Paralleling its drive for greater transparency in hospital and insurer pricing, the Trump Administration is calling for artificial intelligence to be made more readily understandable in all industries using it—and that includes healthcare.
The AI directive arrives in the form of a strategic plan issued this week by the cabinet-level National Science and Technology Council.
An official update of the National AI R&D Strategic Plan released in 2016, the initiative fleshes out priorities to guide the government as well as AI researchers seeking federal funding.
While greater transparency isn’t the plan’s sole priority, the authors’ emphasis on that attribute is pronounced.
AI researchers “must learn how to design these systems so that their actions and decision-making are transparent and easily interpretable by humans, and thus can be examined for any bias they may contain, rather than just learning and repeating these biases,” the document states.
Further, researchers “must develop systems that are … intrinsically capable of explaining the reasons for their results to users.”
The plan is organized around eight broad strategies. Here they are, along with each one’s stated gist:
1. Make long-term investments in AI research. “Prioritize investments in the next generation of AI that will drive discovery and insight and enable the United States to remain a world leader in AI.”

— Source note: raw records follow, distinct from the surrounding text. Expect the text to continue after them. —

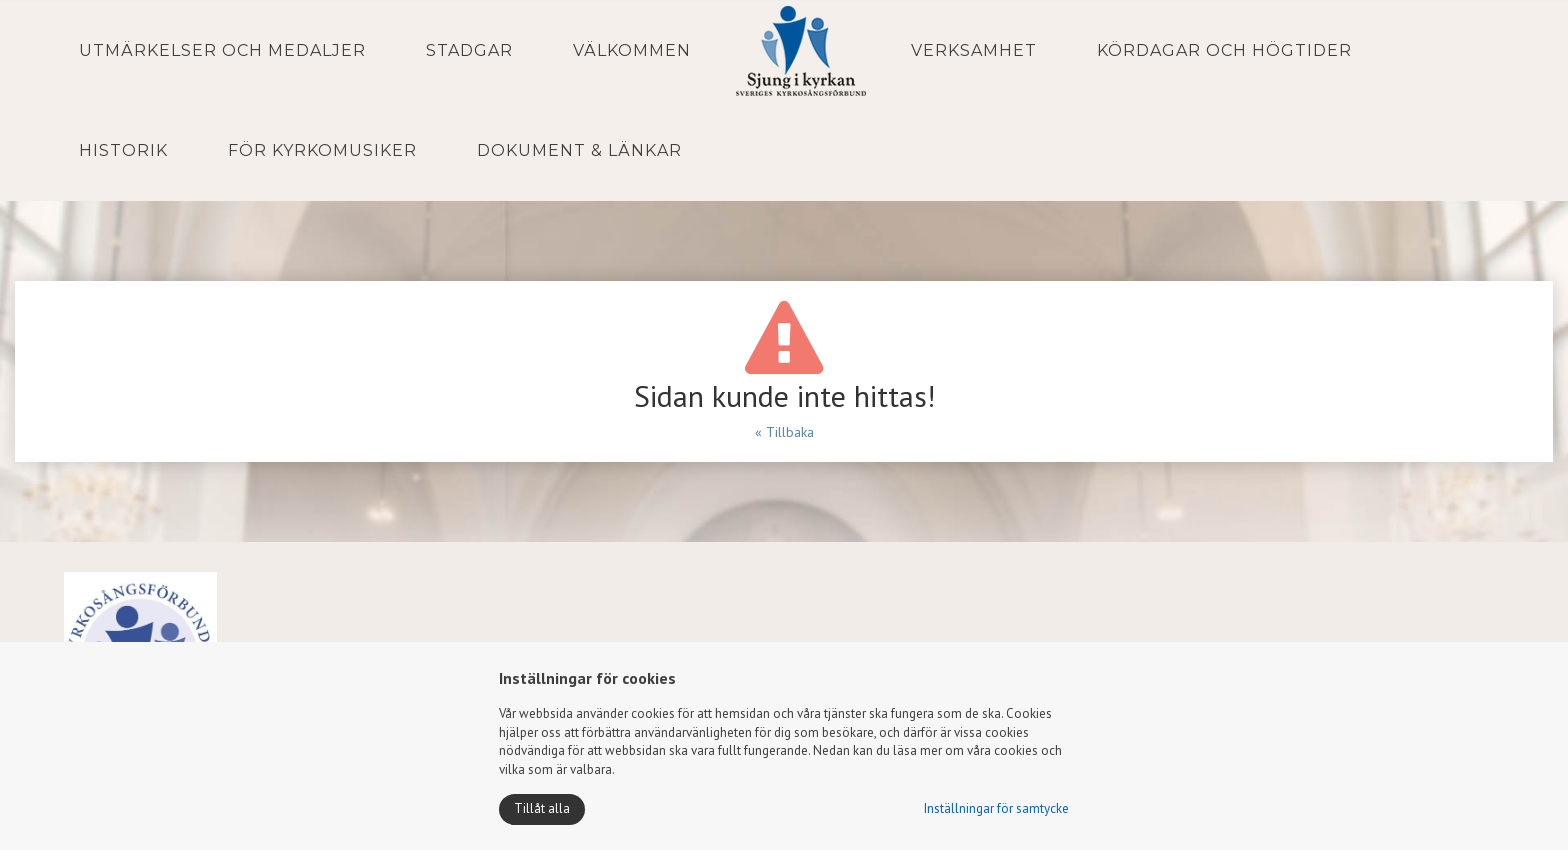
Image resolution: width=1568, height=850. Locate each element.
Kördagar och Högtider (1224, 50)
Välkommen (632, 50)
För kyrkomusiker (322, 150)
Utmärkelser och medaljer (222, 50)
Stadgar (469, 50)
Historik (123, 150)
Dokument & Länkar (579, 150)
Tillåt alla (542, 808)
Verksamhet (974, 50)
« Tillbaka (784, 432)
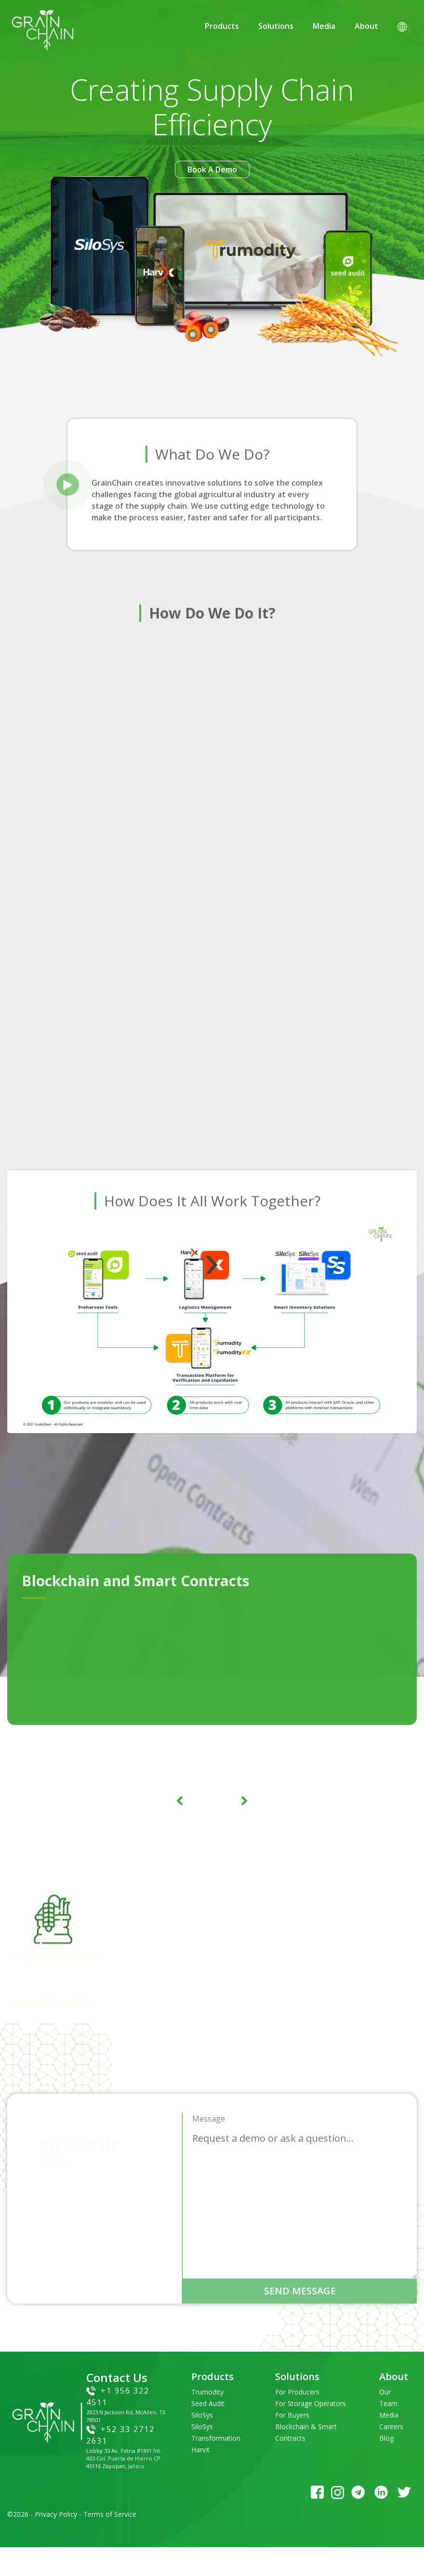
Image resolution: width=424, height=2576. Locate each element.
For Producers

2. Develop effective methods for human-AI collaboration. “Increase understanding of how to create AI systems that effectively complement and augment human capabilities.”
3. Understand and address the ethical, legal and societal implications of AI. “Research AI systems that incorporate ethical, legal and societal concerns through technical mechanisms.”
4. Ensure the safety and security of AI systems. “Advance knowledge of how to design AI systems that are reliable, dependable, safe and trustworthy.”
5. Develop shared public datasets and environments for AI training and testing. “Develop and enable access to high-quality datasets and environments, as well as to testing and training resources.”
6. Measure and evaluate AI technologies through standards and benchmarks. “Develop a broad spectrum of evaluative techniques for AI, including technical standards and benchmarks.”
7. Better understand the national AI R&D workforce needs. “Improve opportunities for R&D workforce development to strategically foster an AI-ready workforce.”
8. Expand public-private partnerships to accelerate advances in AI. “Promote opportunities for sustained investment in AI R&D and for transitioning advances into practical capabilities, in collaboration with academia, industry, international partners and other non-Federal entities.”
In a note introducing the material, Michael Kratsios, deputy assistant to the President for technology policy, notes that the plan does not define specific research agendas for federal agency investments.
It does, however, “provide an expectation for the overall portfolio for Federal AI R&D investments,” Kratsios writes. “This coordinated Federal strategy for AI R&D will help the United States continue to lead the world in cutting-edge advances in AI that will grow our economy, increase our national security and improve quality of life.”